DIY Twitter analytics

Our library uses Twitter (@kbcclibrary) to communicate with our students and faculty. Along with our tweeting, we rely on metrics to keep tabs on our Twitter presence. We get these metrics exclusively from free tools: the native Twitter Analytics page, but also third party analytics sites like Tweetstats and the free version of (the unfortunately named) SocialBro.

I like Tweetstats, because it is clearly a passion-project of one developer. For some time, I regularly used Tweetstats’ “tweets by month” chart to make sure we were on track to meet self-imposed targets of tweets for the month.

But problems came up in December and January when Tweetstats stopped working reliably. It became so inconsistent that it was unusable.
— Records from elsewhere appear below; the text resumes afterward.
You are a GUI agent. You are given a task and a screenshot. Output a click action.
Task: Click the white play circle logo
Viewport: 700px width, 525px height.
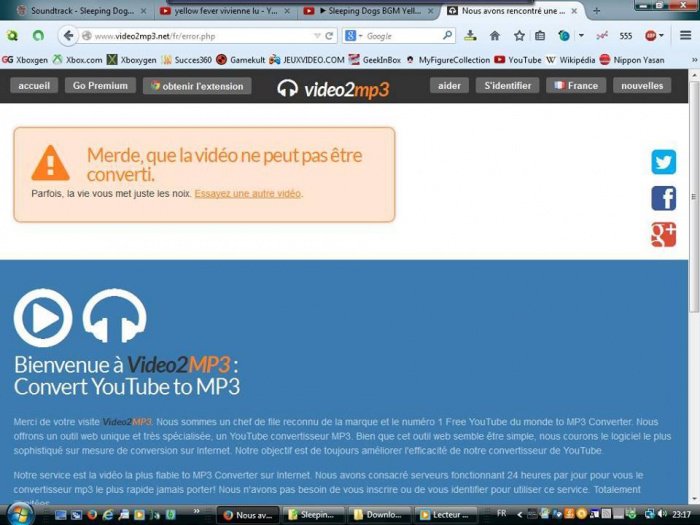click(43, 318)
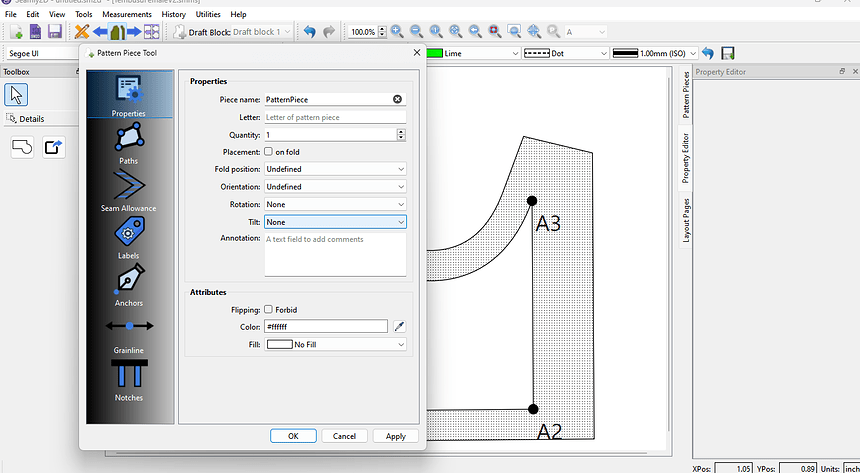This screenshot has width=860, height=473.
Task: Select the Labels section icon
Action: pyautogui.click(x=129, y=238)
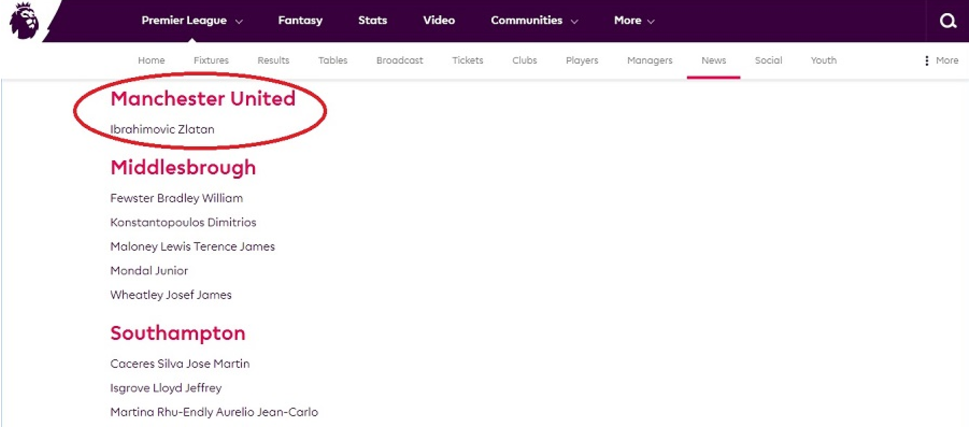Open the Broadcast tab
This screenshot has height=436, width=970.
pyautogui.click(x=399, y=61)
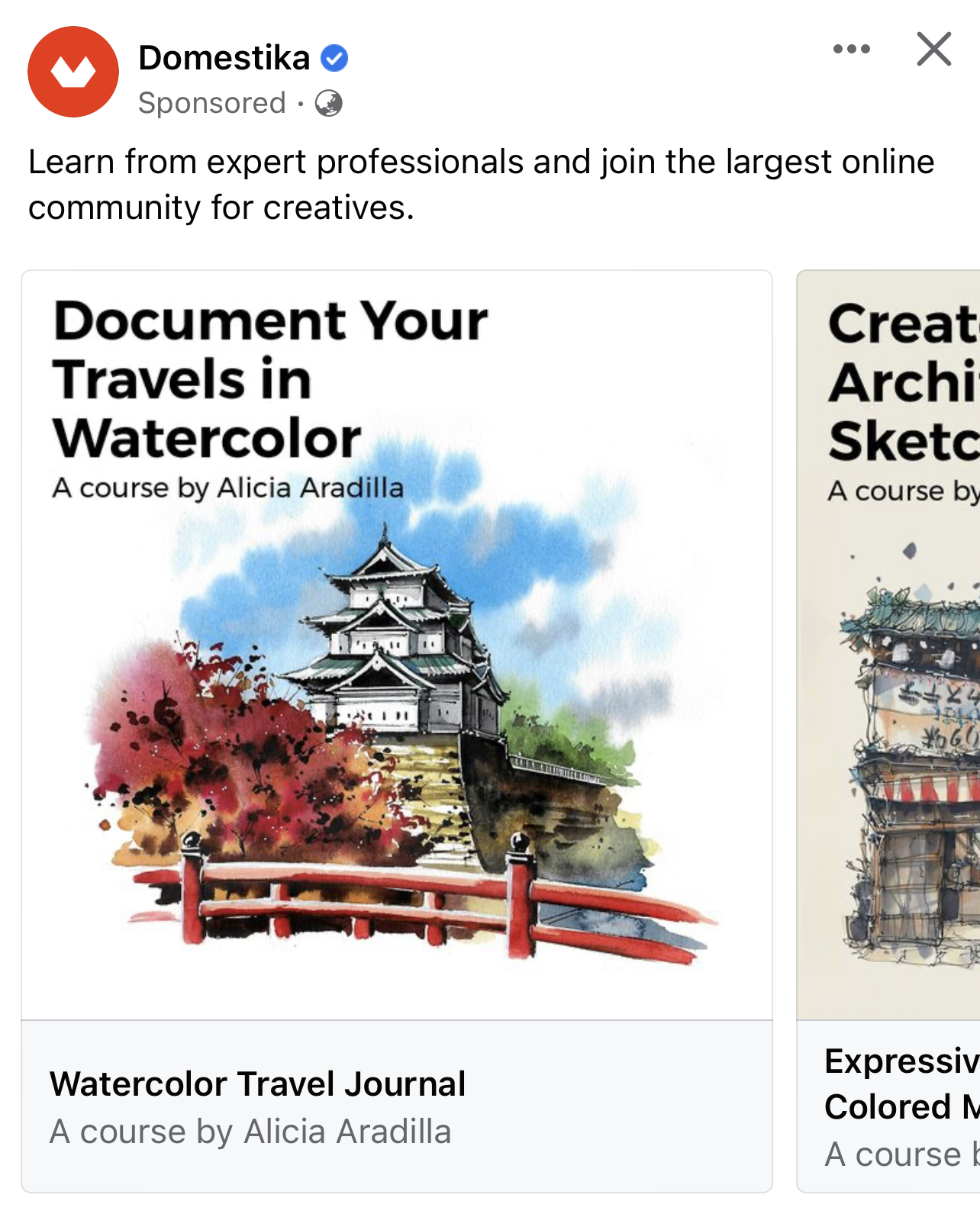Image resolution: width=980 pixels, height=1214 pixels.
Task: Click the author line under the watercolor heading
Action: pos(228,488)
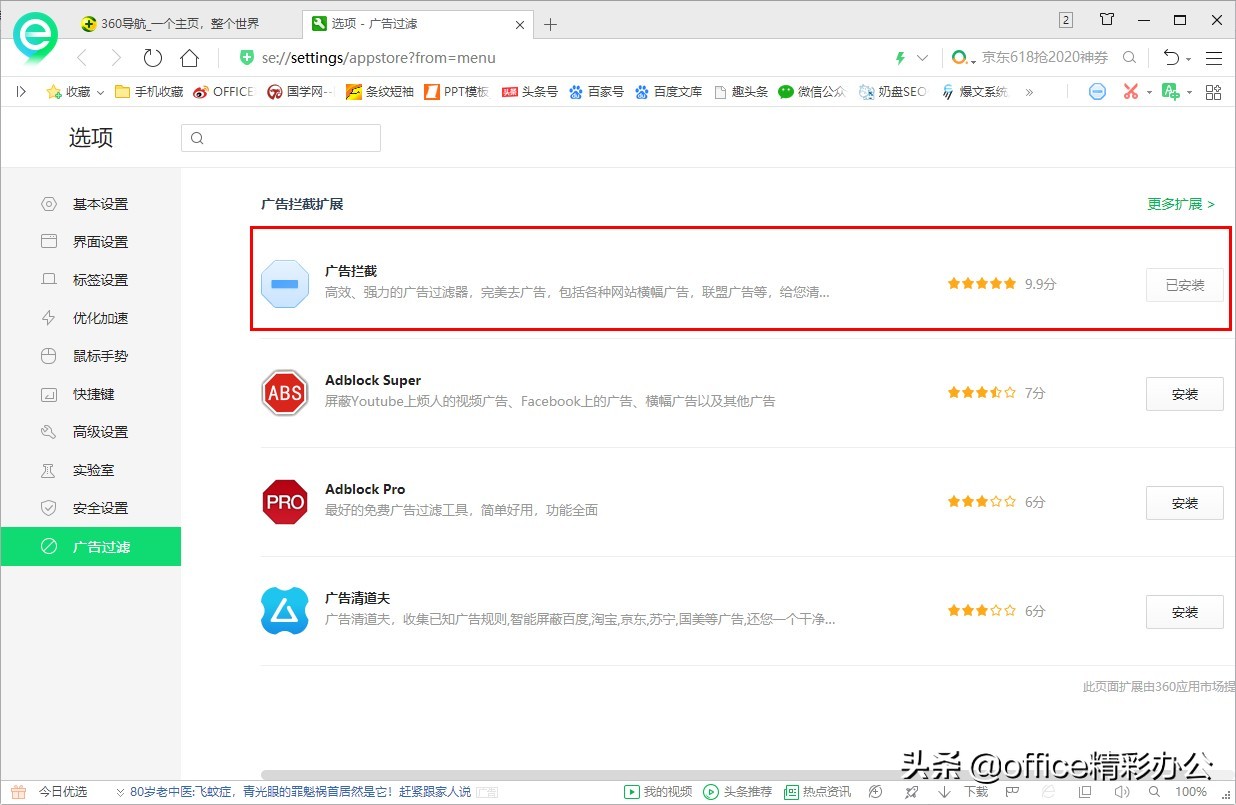Click the magnifier zoom icon in status bar
The image size is (1236, 805).
1152,791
When I learned that the Tweetstats creator was trying to sell the site, I basically gave up on the service. I reluctantly looked at other free tools that might offer a similar display of tweets per month, and was quickly reminded that the world of third party Twitter analytics sites is pretty unappealing.
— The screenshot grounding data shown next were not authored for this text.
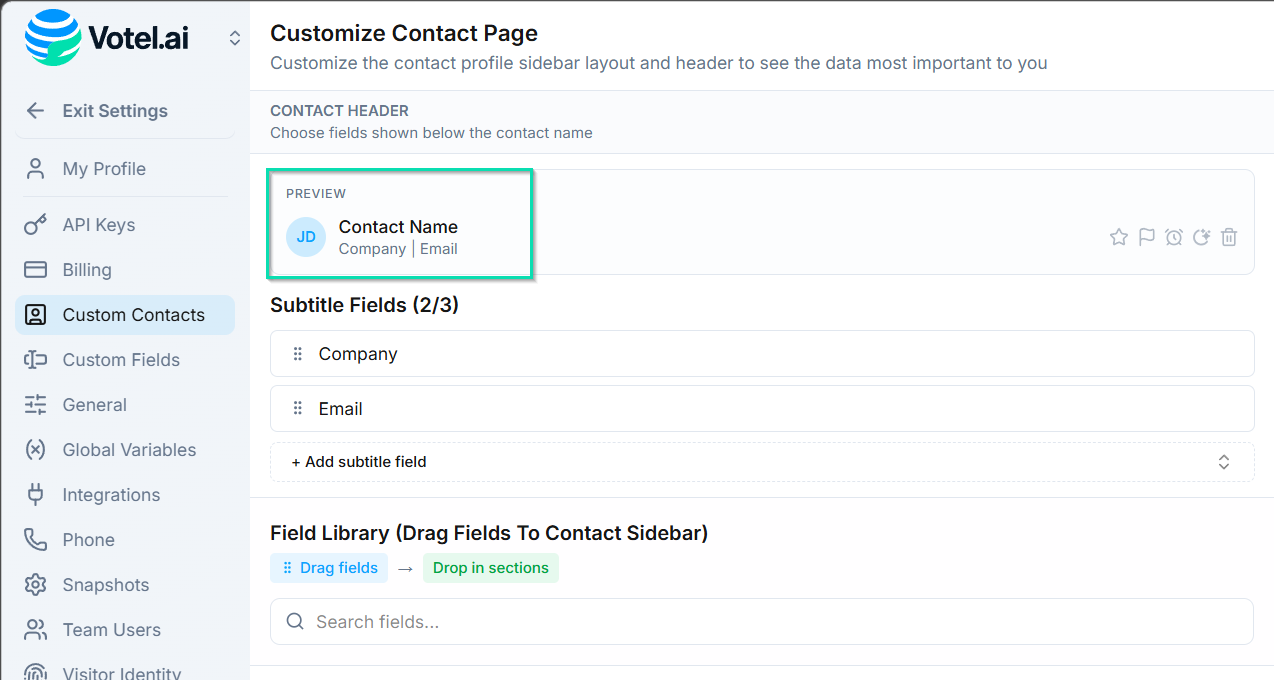Click the alarm clock reminder icon
The height and width of the screenshot is (680, 1274).
pyautogui.click(x=1174, y=237)
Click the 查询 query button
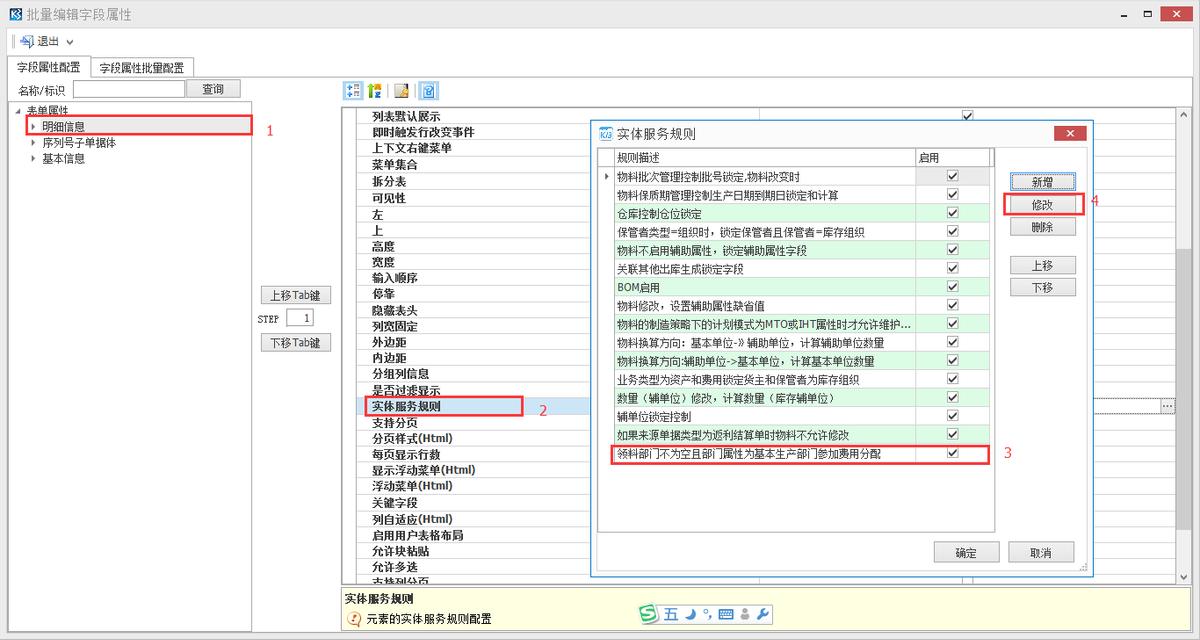 (214, 87)
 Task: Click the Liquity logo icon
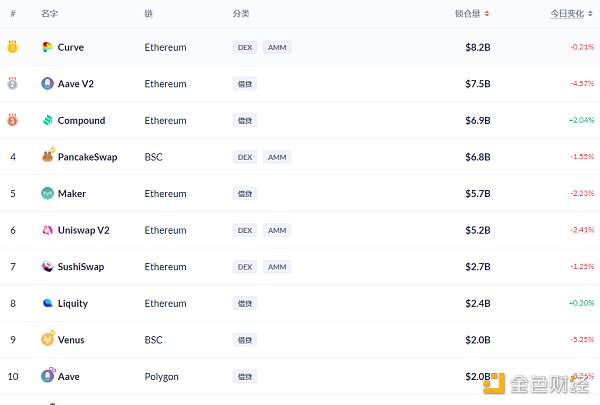click(x=47, y=303)
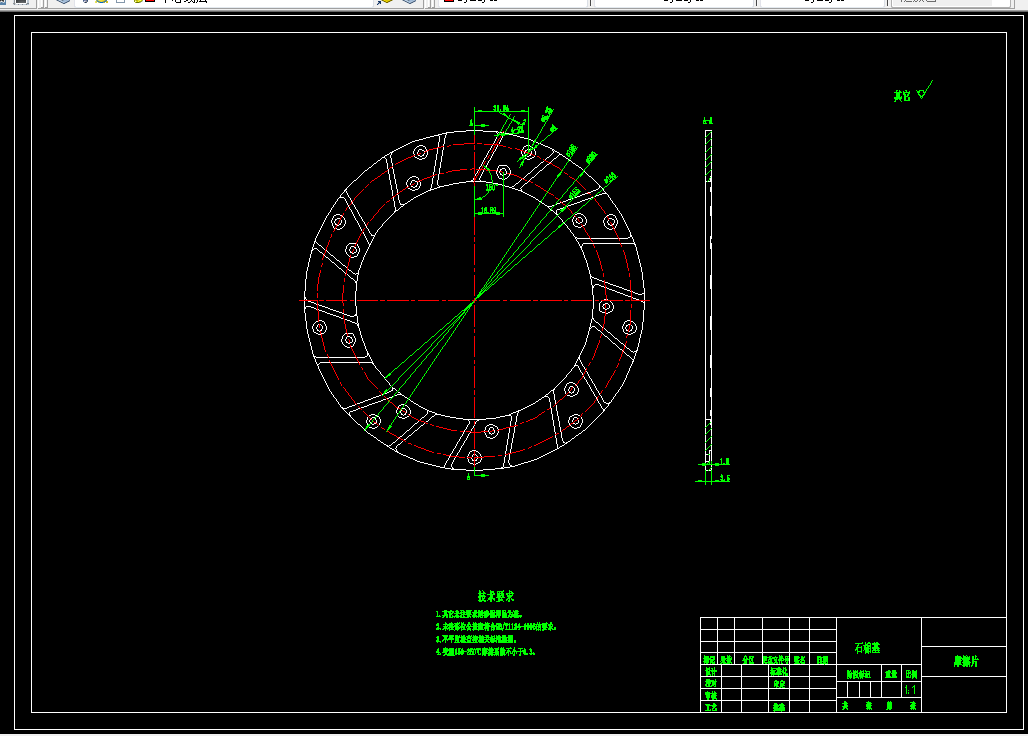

An obviously better solution is to build the functionality I needed for myself. It would be a good programming challenge, and we’d end up with a home-grown analytics tool. Our library has built tools on the Twitter API previously, so I didn’t need to start from scratch.
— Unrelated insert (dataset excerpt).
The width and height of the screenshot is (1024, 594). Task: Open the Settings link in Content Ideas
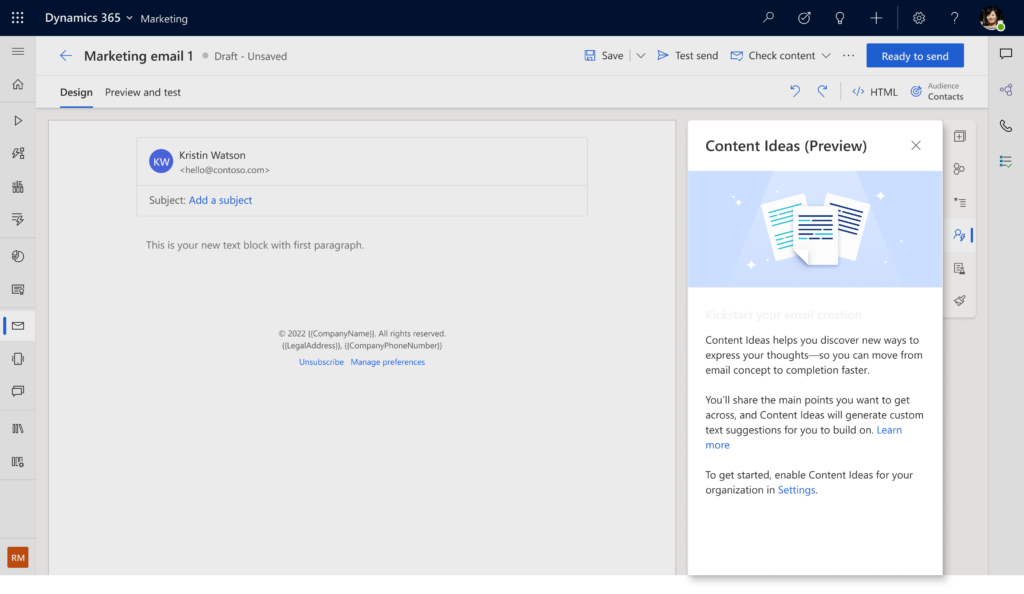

Creating a list of tweet dates from the API was not too difficult; what proved more challenging was producing a visual representation of this data. I imported pandas, numpy and matplotlib, all of which were unfamiliar to me. I spent a lot of time messing with pandas dataframes. In the end, the result was a visualization that looks like this:

tweets-by-month

It’s not pretty, but it is exactly what I needed.